Spanish scientist (1956–2020)

Teresa Rodrigo Anoro (1956 – 21 April 2020) was a Spanish scientist who worked in particle physics. She worked at CERN, Fermilab and the Instituto de Física de Cantabria and was professor at the University of Cantabria. Whilst at CERN, Rodrigo worked on the Compact Muon Solenoid and research for the Higgs boson.

==Career==
In 1994, Rodrigo became a professor of atomic physics at the University of Cantabria. Rodrigo also worked at the Instituto de Física de Cantabria (IFCA) and Fermilab in the US. She worked on the Collider Detector at Fermilab experiment that discovered the top quark in 1995.

Rodrigo worked on Higgs boson research, and collaborated with CERN. She was the first Spanish female scientist to work at CERN, and worked on the UA1 experiment, and from 1994, she worked on the Compact Muon Solenoid (CMS) at the Large Hadron Collider in CERN. She managed a team of 30 IFCA employees on the CMS project, and managed one of the teams that worked on proving the existence of the Higgs boson.
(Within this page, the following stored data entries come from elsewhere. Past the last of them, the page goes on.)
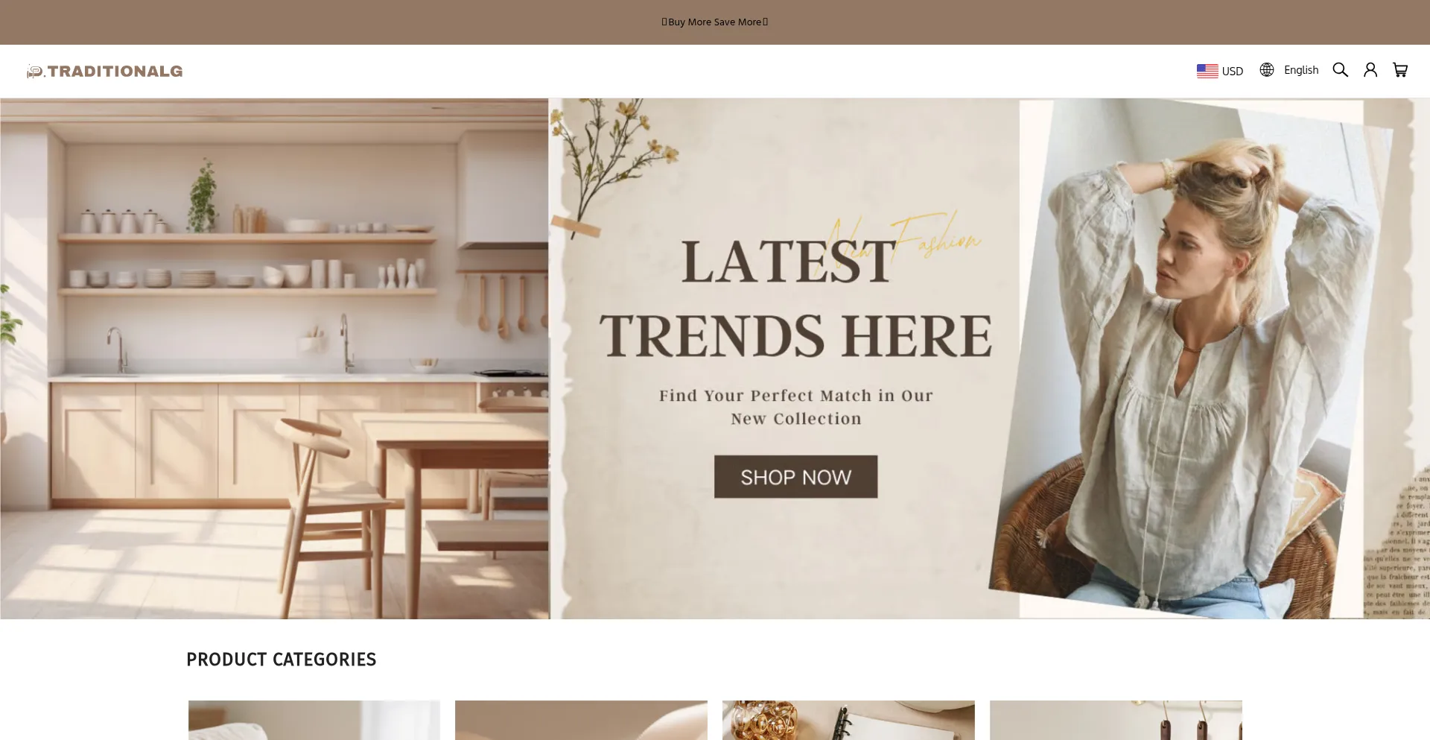Open the account user icon
This screenshot has height=740, width=1430.
coord(1370,70)
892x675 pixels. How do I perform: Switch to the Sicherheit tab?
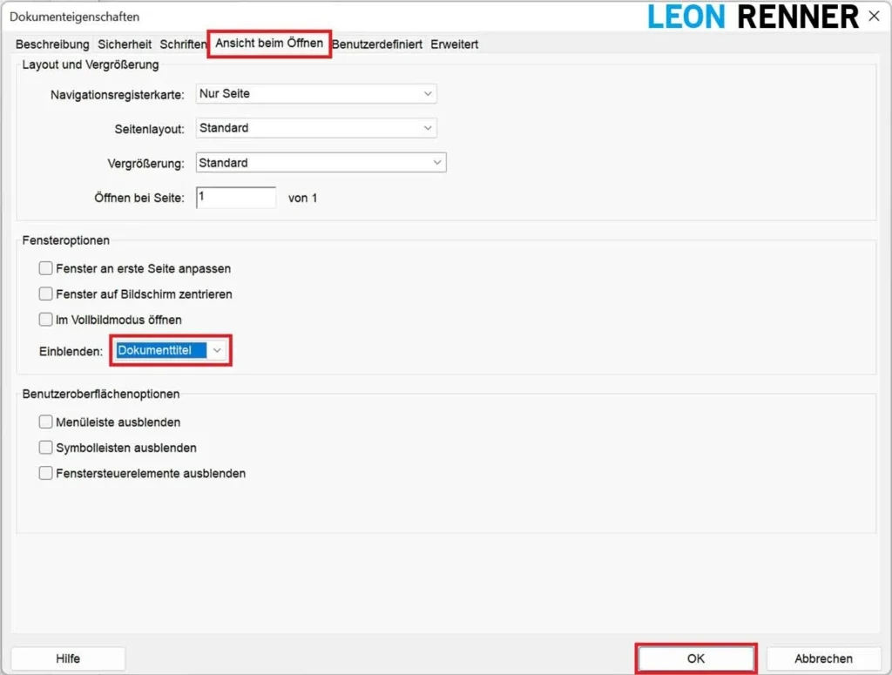[125, 44]
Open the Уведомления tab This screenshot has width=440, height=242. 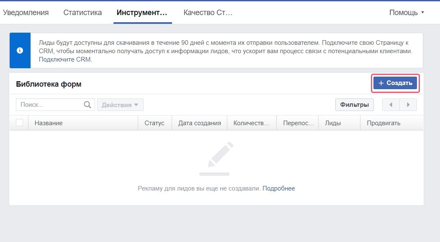pos(26,12)
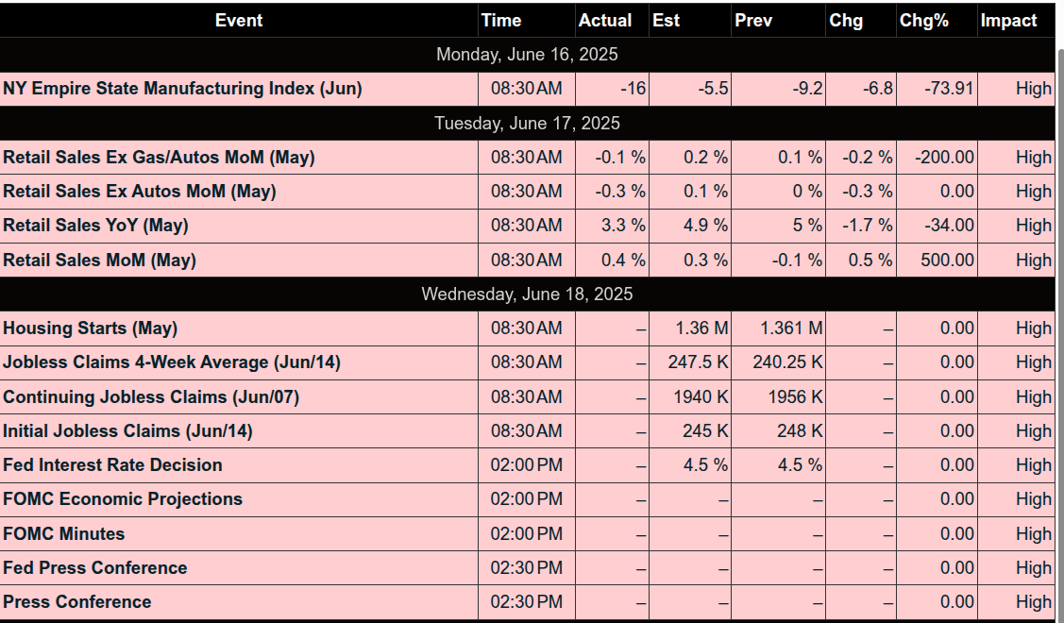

In 2010, she became president of CERN's International Collaboration Council, making her the first Spanish physicist to be part of the International Collaboration Council.

From 2016 to 2019, Rodrigo was a director of IFCA. She was the sixth director of IFCA, and the first female director. Rodrigo also collaborated on the European Strategy for Particle Physics.

==Awards==
In 2014, Rodrigo was named one of the 100 most influential women in Spain by website Mujeresycia.com. In 2016, Rodrigo received the Julio Peláez Prize for Pioneers of Physical, Chemical and Mathematical Sciences for her work on the discovery of the Higgs boson.

==Personal life==
Rodrigo was born in Lleida, Spain. She studied at the University of Zaragoza, and earned a PhD from La Junta de Energía Nuclear (now CIEMAT).

Rodrigo died on 21 April 2020 in Santander, Spain.